Впрочем, цель, которую поставил перед собой этот молодой человек, была понятна Кадфаэлю, как и всякому, в чьих жилах текла валлийская кровь. Абердарон расположен на самой оконечности Ллейнского полуострова, на пустынно морском берегу, неподалеку от почитаемого кельтской церковью острова, ставшего для многих местом последнего упокоения. В тамошней обители никому не отказывали в гостеприимстве.

— Не подумай, будто я сомневаюсь в необходимости твоей жертвы, но, на мой взгляд, самоистязание свидетельствует скорее о гордыне, нежели о смирении.

— Может, ты и прав, — отстраненно отозвался Сиаран, — но уж тут ничего не поделаешь. Я связан обетом.

— Это верно, — вмешался в разговор стоявший у двери Мэтью. Голос его звучал отрывисто, но спокойно, глуше, чем у Сиарана. — Накрепко связан. Да и я тоже — не меньше, чем он.

— Вряд ли вы связаны одним и тем же обетом, — суховато заметил Кадфаэль.

Мэтью был обут в крепкие, добротные башмаки, малость стоптанные, но надежно защищавшие его ноги от дорожных камней.

— Ты прав. Я принес иной обет, но он столь же нерушим, как и обет Сиарана.

Кадфаэль опустил на пол смазанную бальзамом ногу паломника, подложив под нее сложенную тряпицу, и поднял себе на колени другую.

— Боже упаси, чтобы я подверг кого бы то ни было искушению нарушить данный обет, — сказал монах. — Вы оба исполните свой долг до конца. Но, думаю, что на время праздника ты можешь дать отдых своим ногам, а за три дня они, гладишь, и подлечатся, тем паче, что дорожки у нас в обители все больше гладкие. Ну а когда ступни заживут, ты смажешь их одним раствором — есть у меня такой, — чтоб они загрубели. Тогда тебе легче будет идти дальше. Ты можешь это сделать, если, конечно, не поклялся отвергать всякую помощь. Но такого обета ты не давал, потому как иначе и ко мне бы не обратился. А сейчас обожди чуток, пусть бальзам обсохнет.

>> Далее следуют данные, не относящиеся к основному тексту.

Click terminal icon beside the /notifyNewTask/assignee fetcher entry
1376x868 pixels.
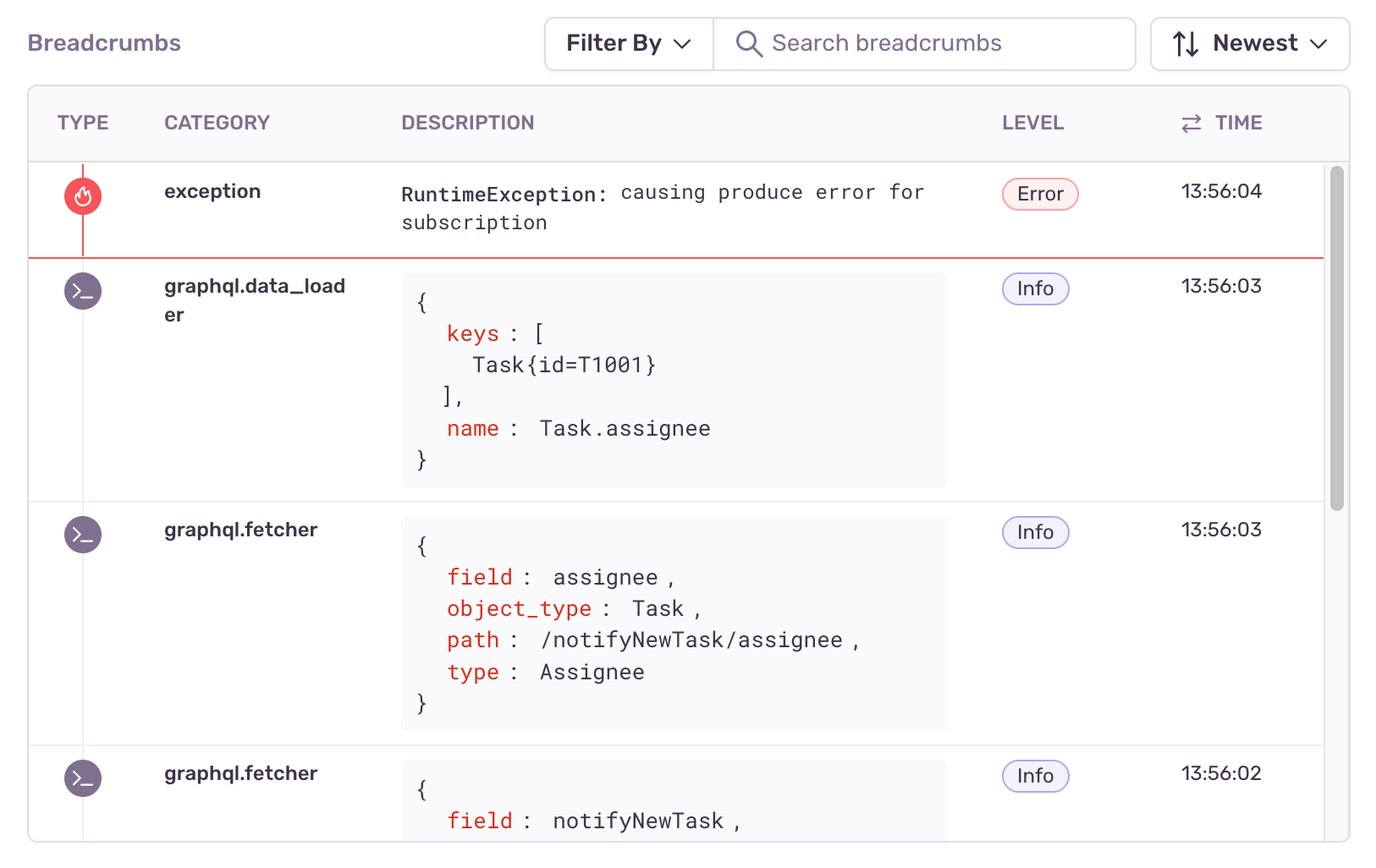(83, 535)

Монах поднялся, придирчиво оглядел свою работу, а затем обратил внимание на окровавленную полотняную тряпицу, привязанную у Сиарана на шее. Осторожно взявшись обеими руками за шнурок, Кадфаэль собрался было снять крест через голову молодого человека.

— Нет! Не трогай! — испуганно вскричал Сиаран и одной рукой схватился за шнурок, а другой судорожно вцепился в крест. — Не прикасайся к нему! Оставь все, как есть!

— Хорошо, хорошо, — отозвался удивленный Кадфаэль, — будь по-твоему. Но ты можешь снять его ненадолго, пока я обработаю ссадину. Это ж минутное дело — что тут дурного.

— Нет! — Сиаран еще крепче прижал крест к груди. — Ни на минуту, ни днем ни ночью! Оставь крест в покое!

— Тогда приподними бечевку и подержи ее так, пока я тебя перевяжу, — со вздохом попросил Кадфаэль, поняв, что упрямца не переубедить. — Не бойся: я к кресту не притронусь. Только позволь мне размотать тряпицу и осмотреть рану.

— Я ему то же самое говорю, добрый брат, — негромко промолвил Мэтью. — Если он тебя не послушает, так и будет стонать да корчиться от боли.

Кадфаэль размотал тряпицу, осмотрел глубокий порез — след от шнурка, — из которого продолжала сочиться кровь, и принялся за дело. Сперва он обработал порез жгучим настоем, чтобы удалить грязь и кусочки стершейся кожи, а потом смазал его бальзамом из липушника. Затем он вновь бережно сложил тряпицу и обернул ею шею под шнурком.